What the exercise asks: Copying starts at the line containing "Viewport: 985px width, 554px" and stops after the last line of the records; each line is repeated exactly, and pictures are skipped.

Exercise materials:
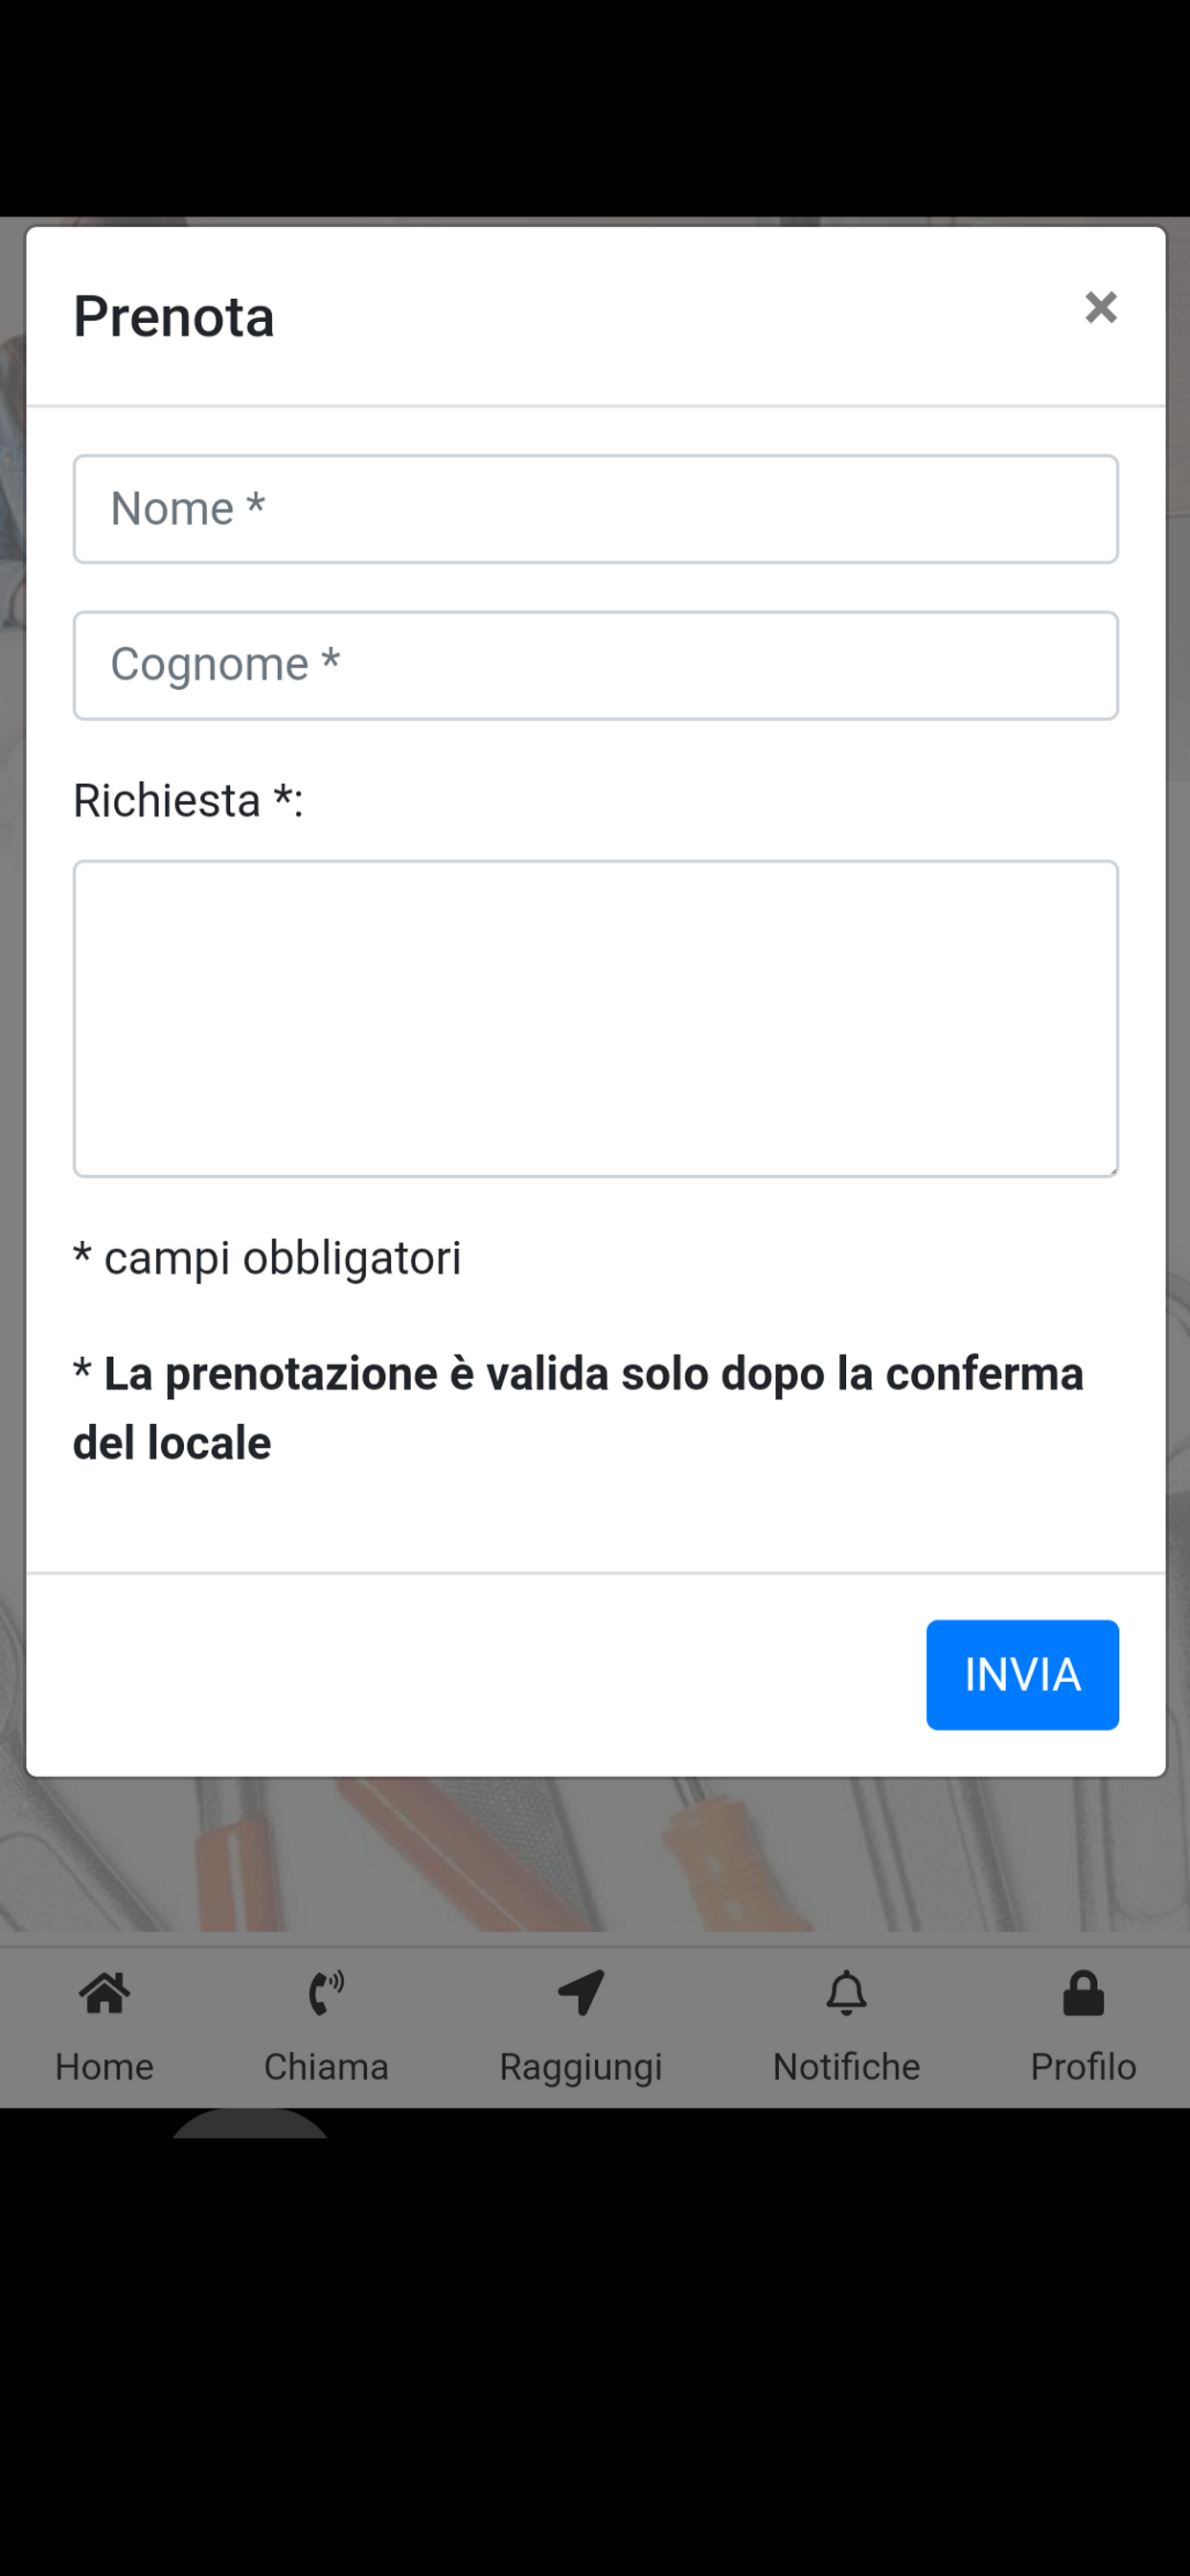Click the Richiesta field label
This screenshot has height=2576, width=1190.
pyautogui.click(x=188, y=801)
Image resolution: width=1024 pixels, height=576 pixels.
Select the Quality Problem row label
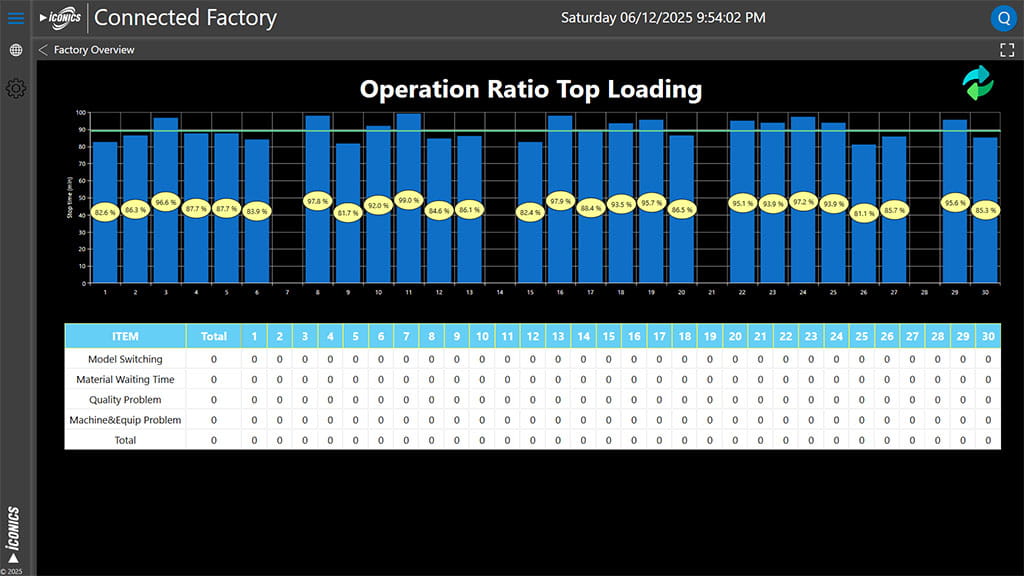pyautogui.click(x=125, y=400)
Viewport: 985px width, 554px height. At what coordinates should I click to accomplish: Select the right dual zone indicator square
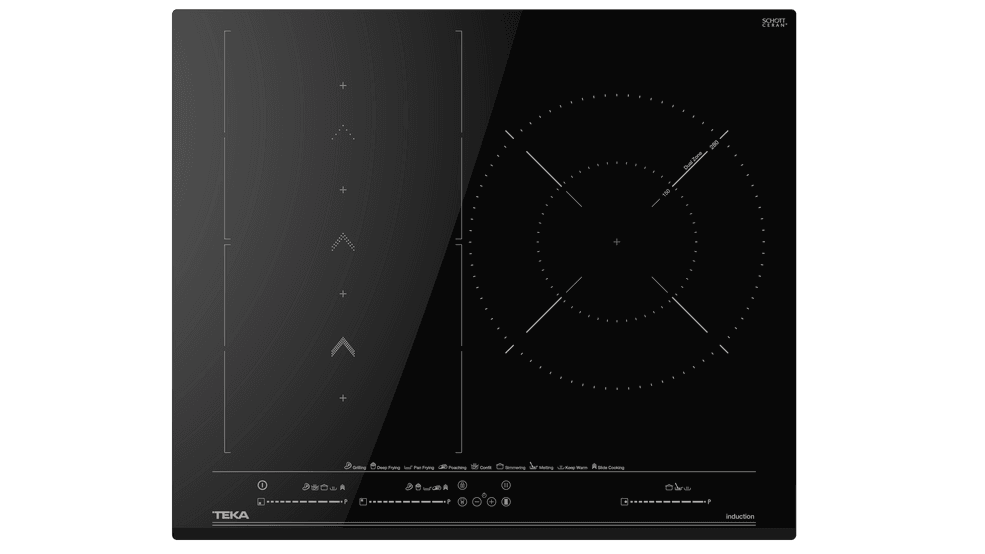pyautogui.click(x=625, y=501)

Result of this exercise:
Viewport: 985px width, 554px height. At what coordinates should I click to accomplish: Select the right dual zone indicator square
pyautogui.click(x=625, y=501)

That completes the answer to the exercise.